Por um sentimento que não conseguimos manifestar, experimentamos alguns bloqueios para escrever. Se é difícil escrever uma redação escolar ou acadêmica, um relatório ou uma monografia de conclusão de curso ou de especialização, não seria totalmente impossível compor uma obra literária de qualidade? Certamente não é a resposta adequada se considerarmos que a águia, mesmo vivendo entre galinhas, conseguiu se livrar de suas limitações para lançar vôo sobre o desconhecido.
Da mesma forma que a águia abandonou sua condição de galinha – visão de pouco alcance – para efetivamente se transformar em águia – em espírito e em ação, qualquer um pode escrever numa perspectiva literária.
Alguns terão uma inclinação natural, se optarmos pelo inatismo e pela fábula da águia e da galinha, mas certamente todos nós disporemos de mecanismos eficientes para aprender a criar enredos, personagens, ambientes e desfechos regulares que, dependendo da sorte e do mercado editorial, serão consagrados.
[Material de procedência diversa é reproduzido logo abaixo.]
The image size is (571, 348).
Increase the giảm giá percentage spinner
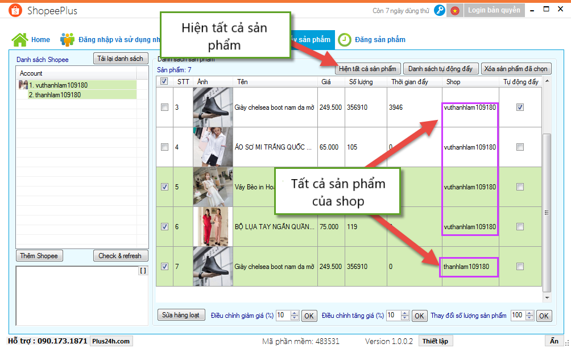pos(295,313)
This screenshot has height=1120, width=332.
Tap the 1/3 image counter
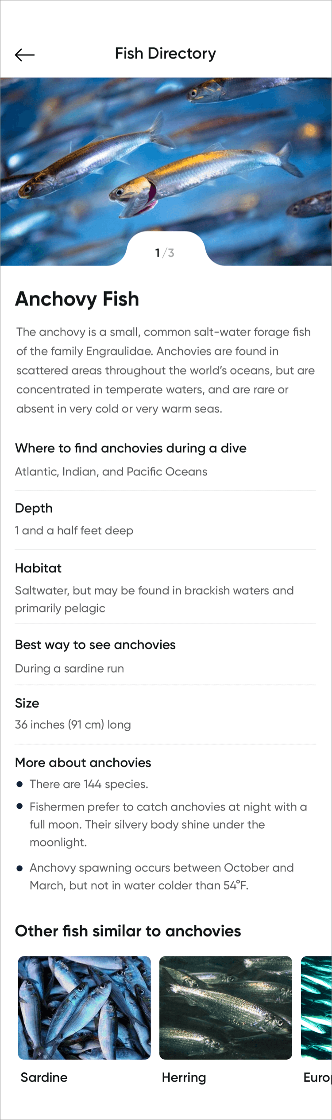tap(165, 253)
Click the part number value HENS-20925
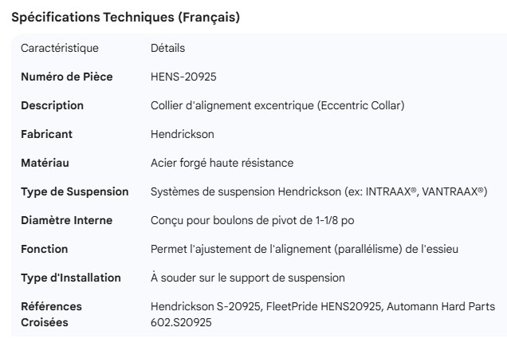 [x=183, y=77]
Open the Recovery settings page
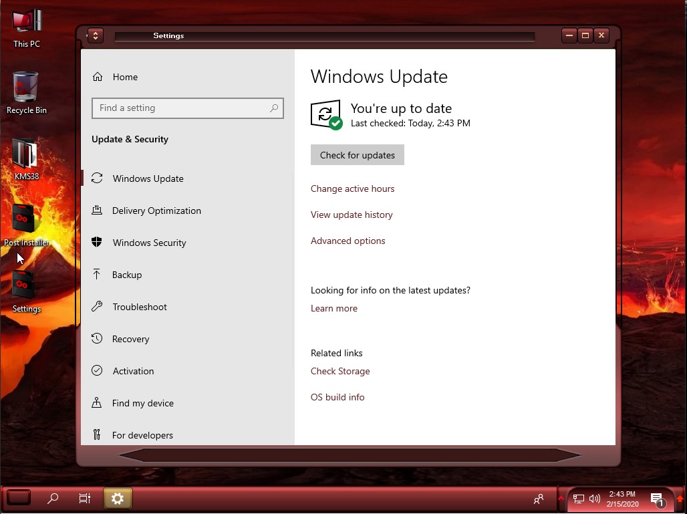This screenshot has height=514, width=687. [130, 339]
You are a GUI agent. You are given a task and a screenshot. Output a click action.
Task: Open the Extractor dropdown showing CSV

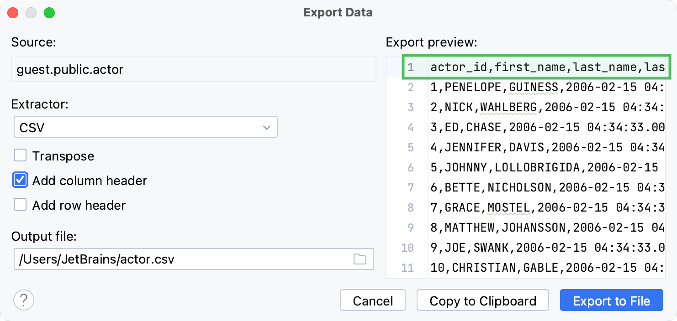coord(145,127)
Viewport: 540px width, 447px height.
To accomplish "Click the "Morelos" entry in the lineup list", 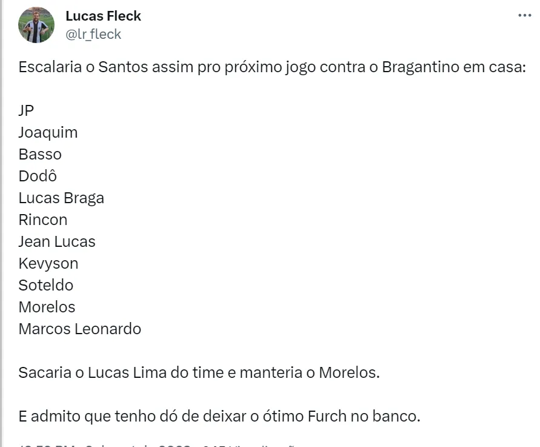I will [x=47, y=307].
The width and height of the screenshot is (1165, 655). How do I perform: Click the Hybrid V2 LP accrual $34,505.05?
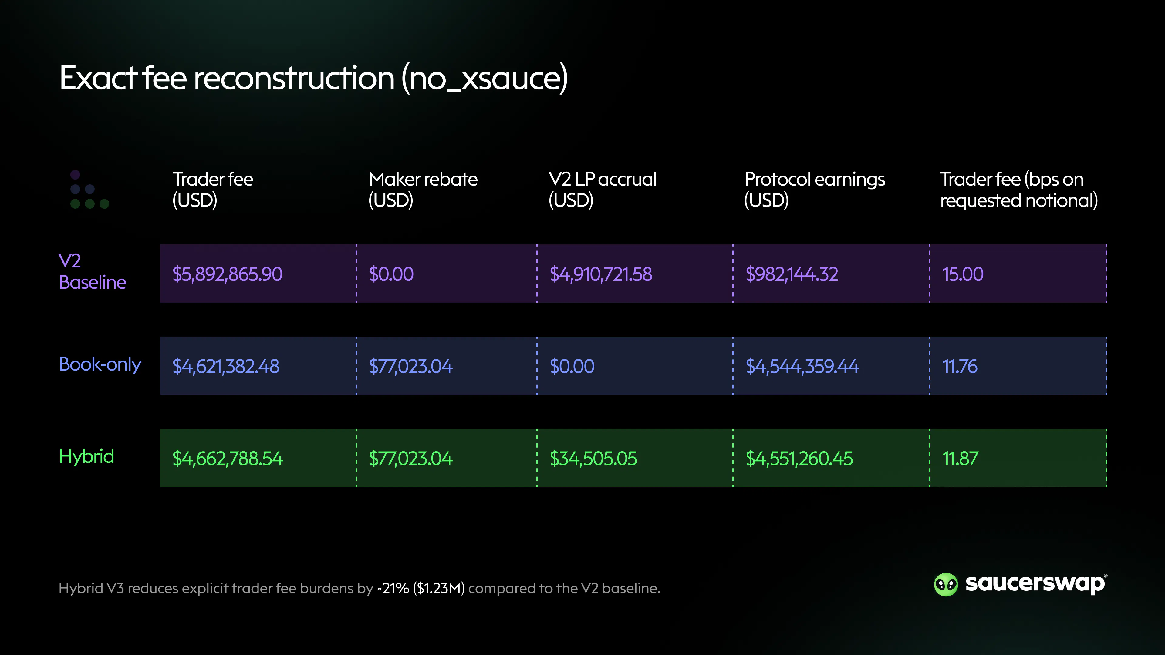(x=593, y=458)
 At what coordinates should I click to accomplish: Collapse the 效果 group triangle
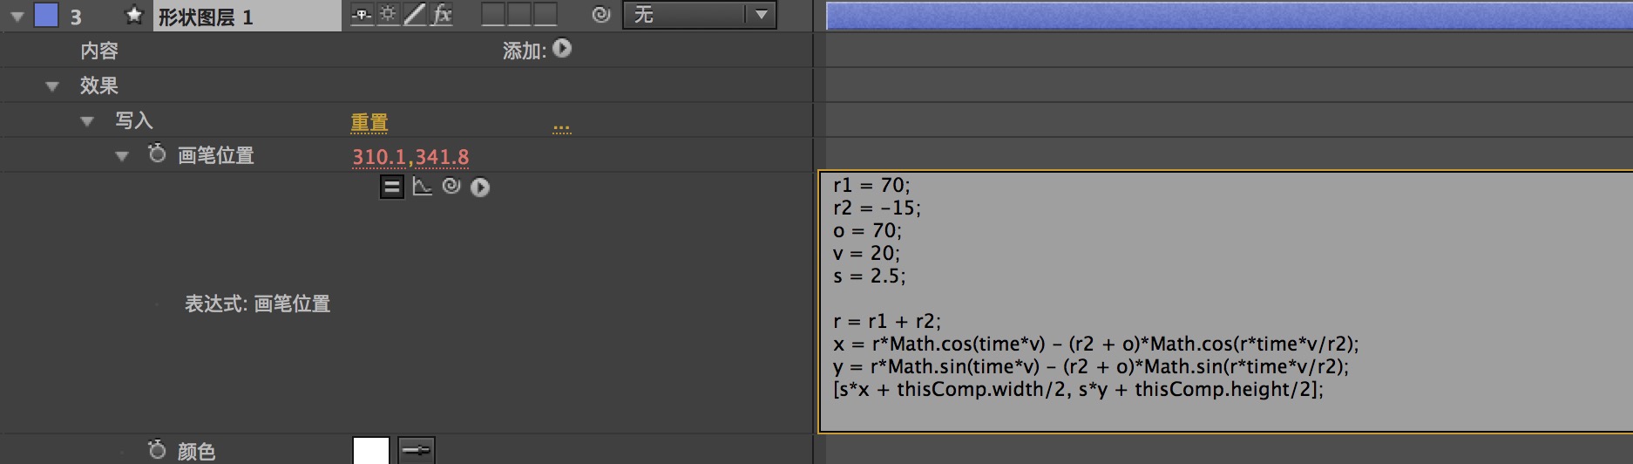[52, 86]
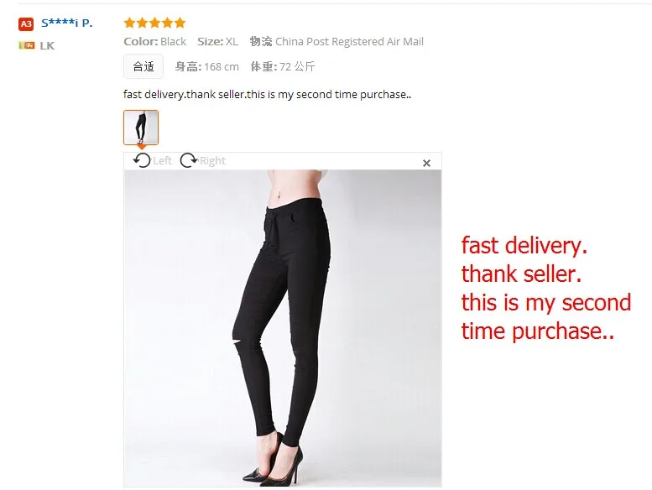The height and width of the screenshot is (490, 652).
Task: Select the review photo thumbnail
Action: point(141,128)
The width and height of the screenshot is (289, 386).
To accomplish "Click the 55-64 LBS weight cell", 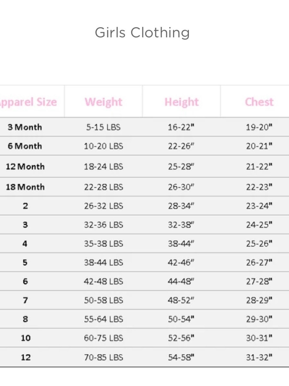I will (103, 319).
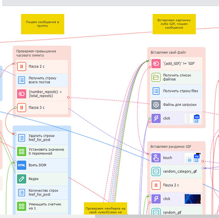
Task: Select the thumbnail preview in touch action
Action: (x=193, y=158)
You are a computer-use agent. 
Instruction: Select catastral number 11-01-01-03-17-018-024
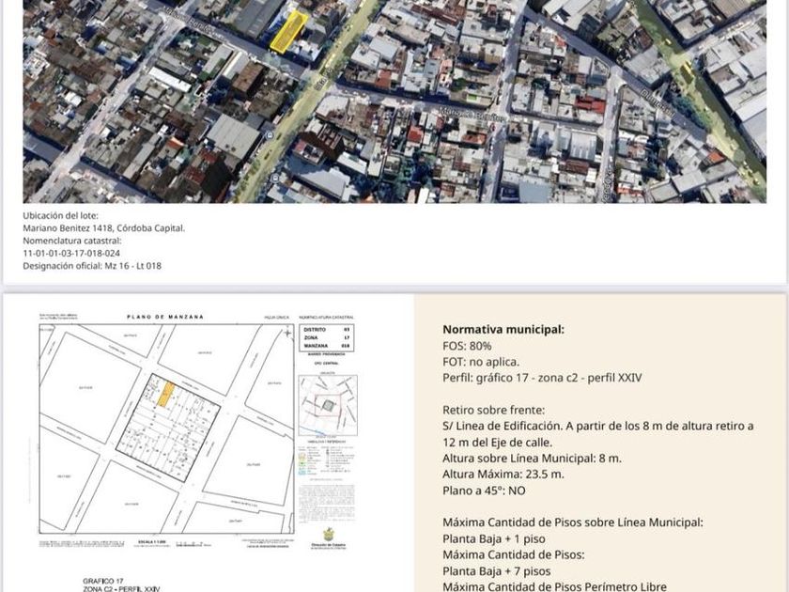click(71, 253)
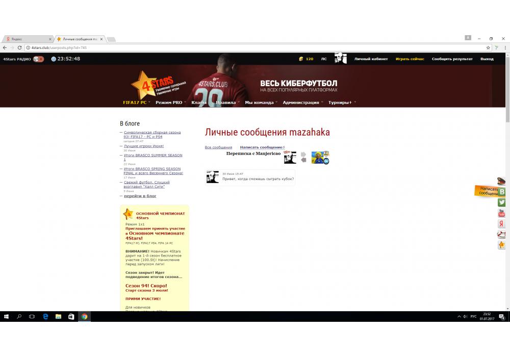Click the Yandex icon in side panel

coord(502,224)
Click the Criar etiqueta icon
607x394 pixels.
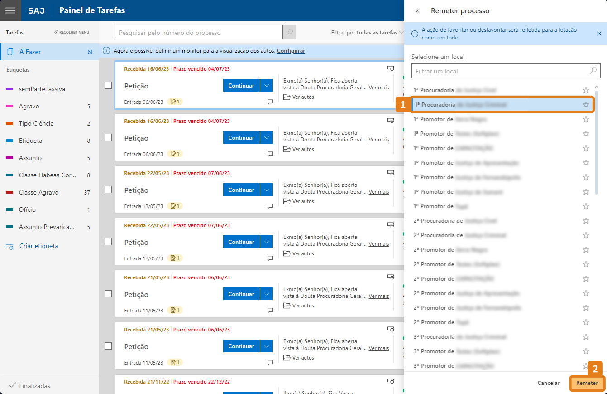(10, 246)
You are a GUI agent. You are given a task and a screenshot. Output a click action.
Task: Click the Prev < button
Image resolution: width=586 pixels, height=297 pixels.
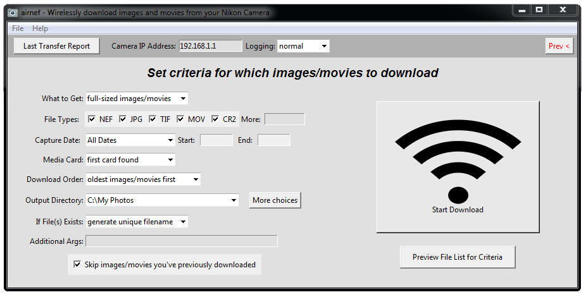point(559,46)
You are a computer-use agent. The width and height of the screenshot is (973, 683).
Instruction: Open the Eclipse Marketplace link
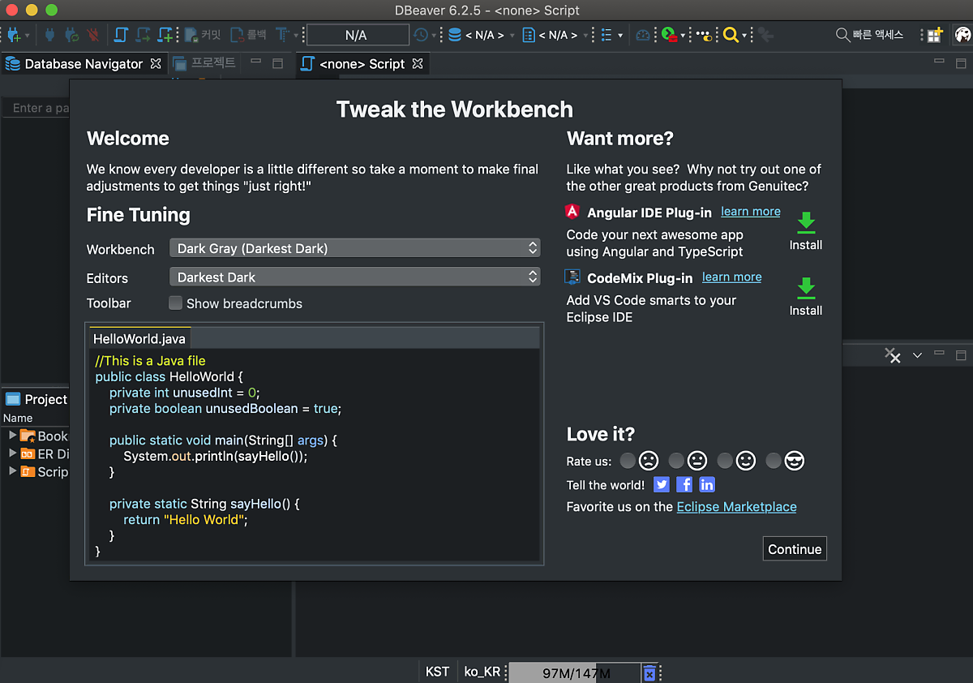point(736,507)

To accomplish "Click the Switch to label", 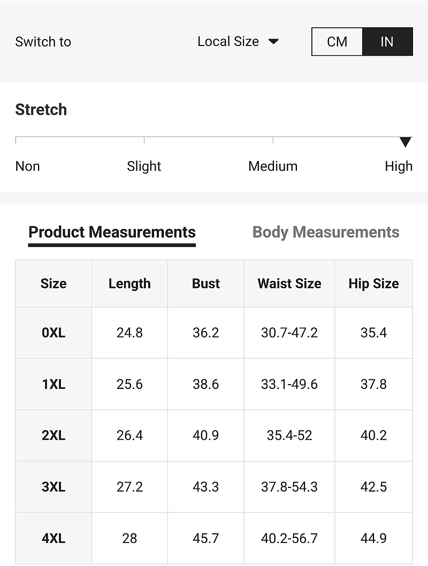I will point(43,42).
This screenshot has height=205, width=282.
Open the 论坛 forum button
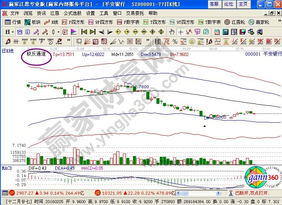click(228, 4)
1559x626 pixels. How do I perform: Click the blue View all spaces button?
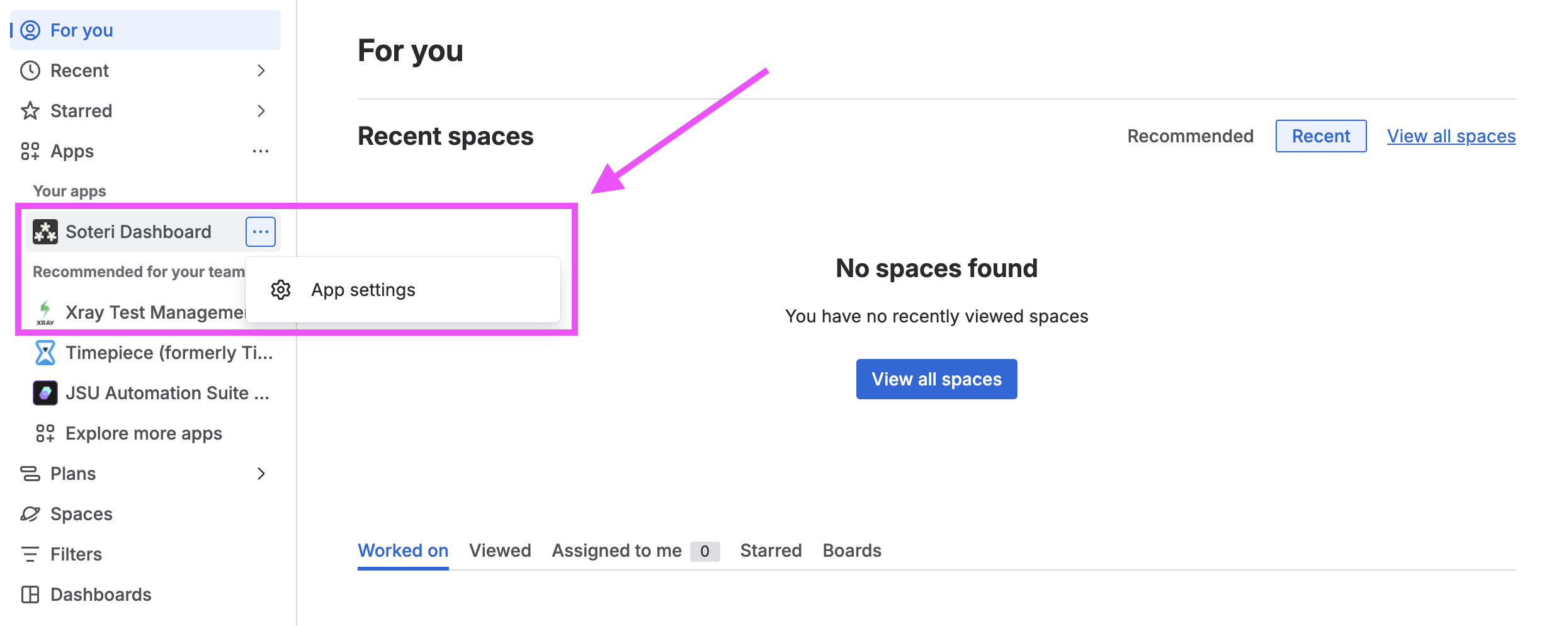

Tudo se resume a duas palavras: leitura e prática. O que estamos esperando para começar a ler mais e escrever mais? Quando teremos nossos primeiros romancistas, cronistas, poetas, contistas, dramaturgos e ensaístas discutindo teorias, acertando planos de expansão literária e encontrando, entre nós mesmos, trabalhos literários de qualidade?
*Publicado originalmente no Oeste Notícias (Presidente Prudente – SP) de cinco de março de 2009.